Laaqueel tried in vain to shut out the keening roar of the bunyip. The malenti priestess stood in the stern of Bent Tankard, the cog the sahuagin had taken only two days ago under their new king’s orders.

Wind whipped through the rigging and the sailcloth fluttered as the captain called out orders to his trimming crew while still others prepared to board the watch ships that had come to intercept them.

A few of the sahuagin weren’t completely unversed in handling surface ships. They’d taken some and used them as decoys to attack other ships in the past.

The bunyip roar blared again.

Glancing across the distance separating them from the lead ship, Laaqueel made out Bloody Falkane’s tall frame striding across the deck. The pirate captain was a striking man, tall and slender but packed with wiry muscle. Even now his oiled black hair was neatly combed back. He wore a mustache and goatee. Moonlight glinted from the silver hoop earrings he wore in both ears, as well as the other bits of jewelry. He wore a silk shirt of darkest blue and black breeches tucked into rolled boots that matched his shirt.

Laaqueel knew the bunyip roar came from a device Falkane had ordered made and carried on his own ship. The bunyip was a freshwater creature that was at first glance very sharklike in appearance, but the shaggy black hair that covered its body and the long, flowing mane set it apart.

The malenti didn’t know why the pirate had chosen the bunyip as his standard, except for the keening roar that instilled fear into most people who heard it.

She watched the fires scattered around the harbor spread only slightly. Baldur’s Gate was constructed mostly of stone and usually stayed damp because of the climate. This city wouldn’t burn as Waterdeep had, but it had less chance of standing.

The cog slid into the harbor, following Bloody Falkane’s craft. Six other ships, all loaded with pirates from the Nelanther Isles, followed them. The deck didn’t pitch much, but the movement was still foreign to her after spending nearly all her life working with the sea’s currents instead of against them.

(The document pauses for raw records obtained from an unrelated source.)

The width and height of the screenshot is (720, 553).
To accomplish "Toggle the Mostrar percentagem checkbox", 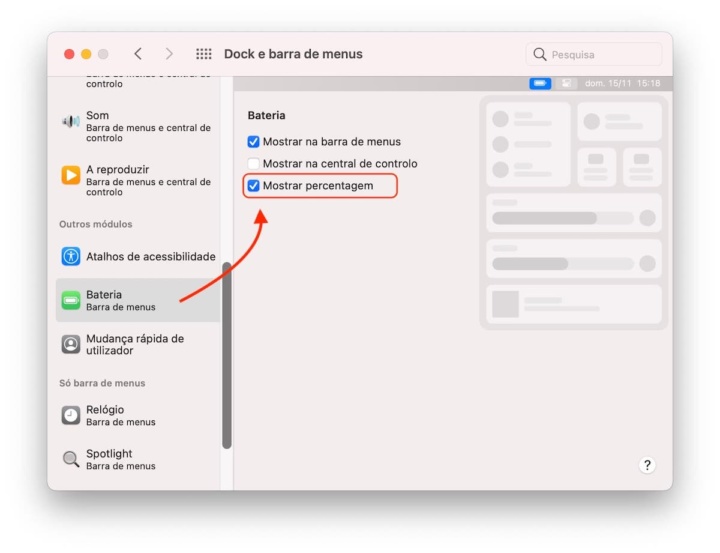I will [x=253, y=186].
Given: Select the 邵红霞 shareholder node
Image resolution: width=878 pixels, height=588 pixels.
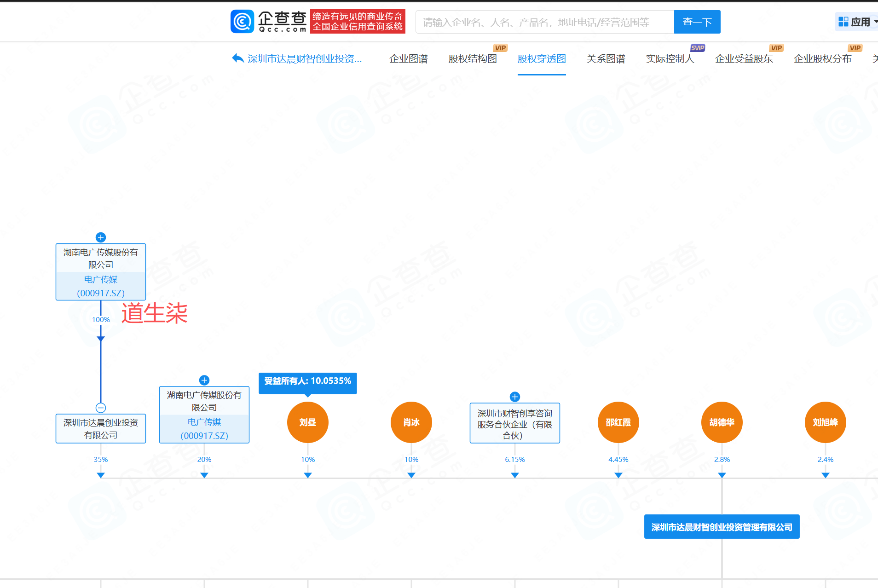Looking at the screenshot, I should click(x=618, y=422).
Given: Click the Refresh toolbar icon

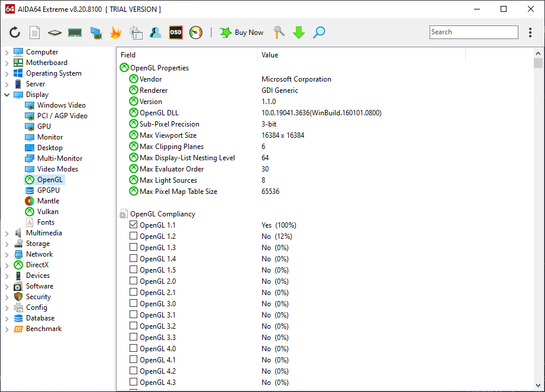Looking at the screenshot, I should click(15, 33).
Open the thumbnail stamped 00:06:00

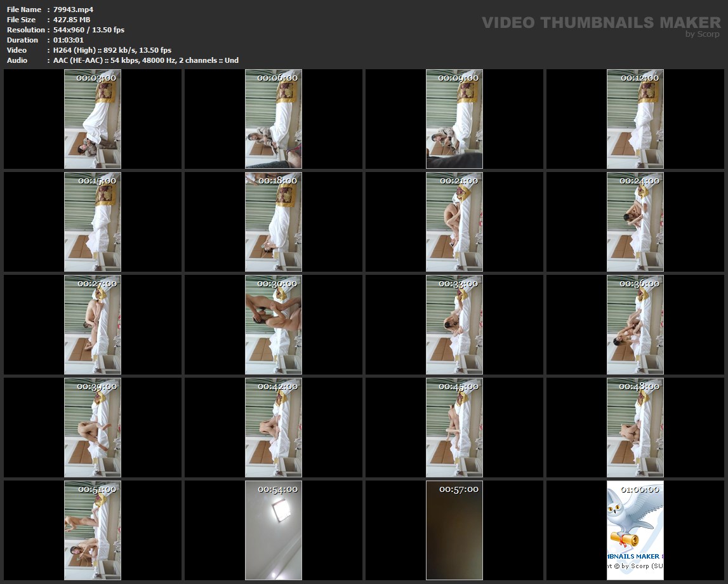(274, 119)
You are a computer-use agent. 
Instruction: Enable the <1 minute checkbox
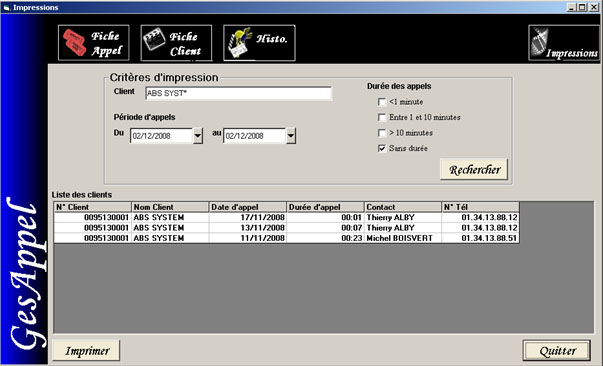[381, 102]
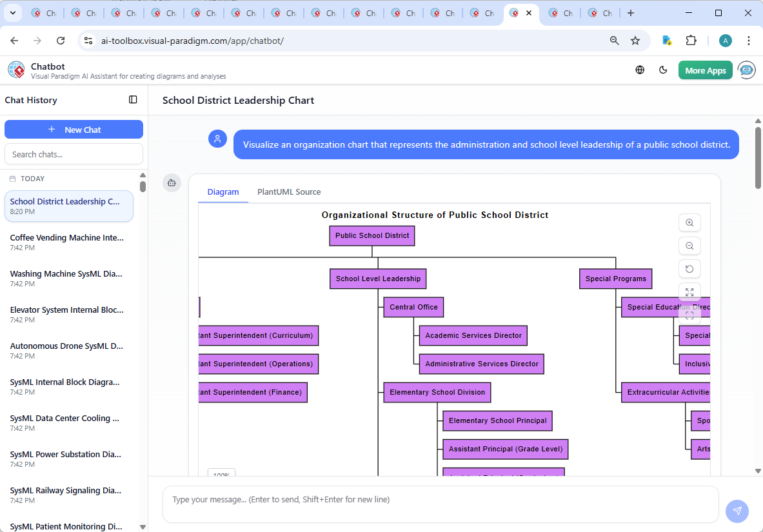
Task: Select the Diagram tab
Action: [223, 192]
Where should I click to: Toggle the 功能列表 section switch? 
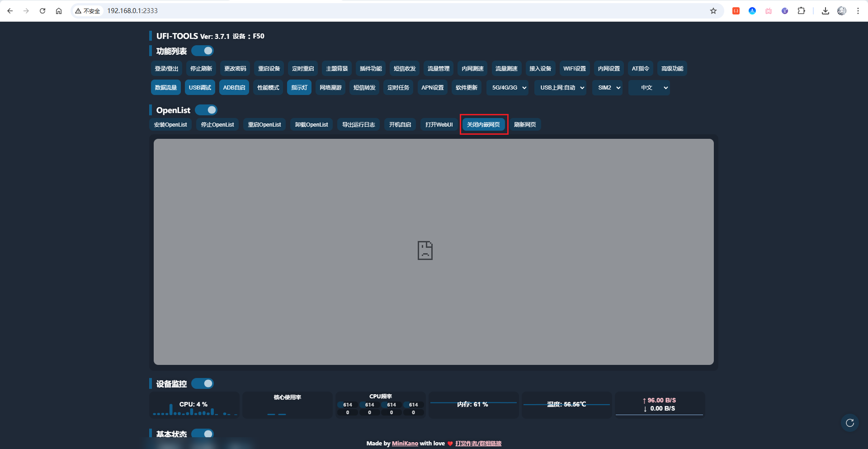click(203, 51)
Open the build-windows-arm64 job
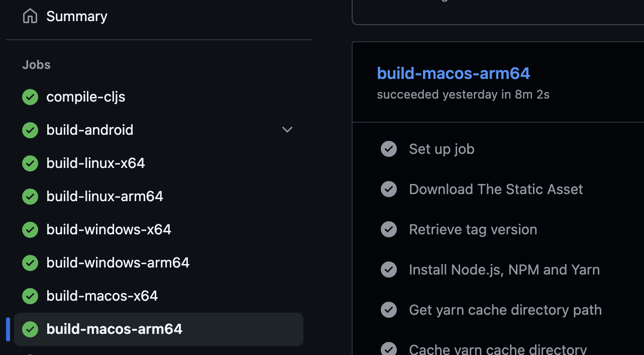The width and height of the screenshot is (644, 355). click(118, 262)
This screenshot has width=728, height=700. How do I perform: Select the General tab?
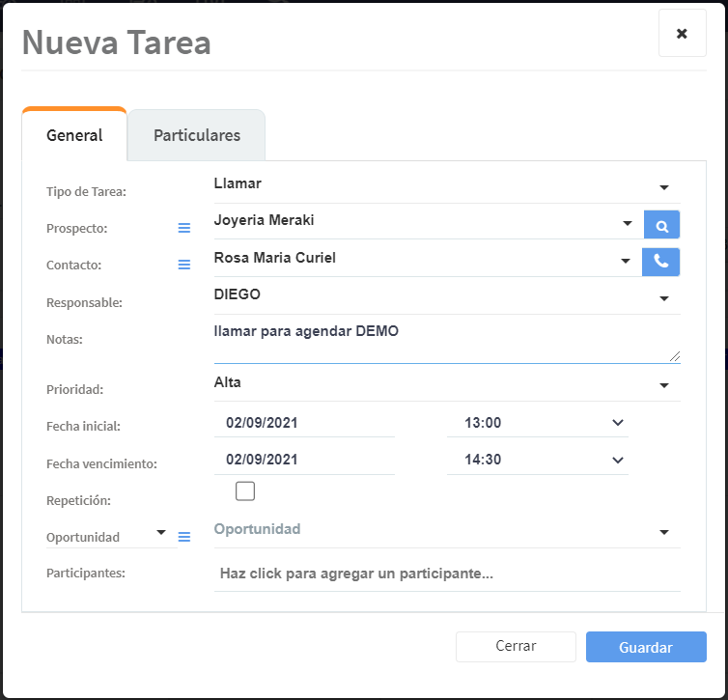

Sudden lightning flashed from the harbor, racing in a horizontal line until it touched the mainmast of Falkane’s cog. Wood splintered with a thunderous crack and embers blew up in a flurry from the wood. Sheared, the mainmast started to topple toward the deck, then got caught up in the rigging and sailcloth.

“Cut that damned mast free!” Falkane roared, rushing up to the stern castle himself.

Sailors moved quickly to do his bidding, clambering into the rigging with long knives in their teeth. Leaping from the stern castle, the pirate captain caught hold of the rigging and climbed through it with the agility of a monkey.

Despite all the truly monstrous things Laaqueel had heard about Bloody Falkane, she had to admit the man was good at his chosen profession. She watched him hack at the rigging holding the mainmast, calling out directions to his crew. In seconds, the tall mast started toppling over the side, its descent controlled by the rigging the pirates cut expertly so that it didn’t land on the deck.

An arrow thudded solidly into the railing, missing Laaqueel’s hand by inches and drawing her attention back to her own affairs. She drew up the heavy sahuagin crossbow she held and sighted on the boatload of Baldur’s Gate defenders bearing down on the ship she was on.

Carved out of whalebone and strung with braided gut, the weapon was cable of firing above or below the water. She gazed down the greenish-gray quarrel shaft that had been chipped from claw coral that grew in hard, straight lengths. Hard as the bronze the surface worlders used, it was also razor sharp even on the sides. The hollowed shark’s tooth serving as the arrowhead was filled with poison and was designed to break off inside a target. Even if the sharp quarrel didn’t hit a killing spot, the poison ensured the kill.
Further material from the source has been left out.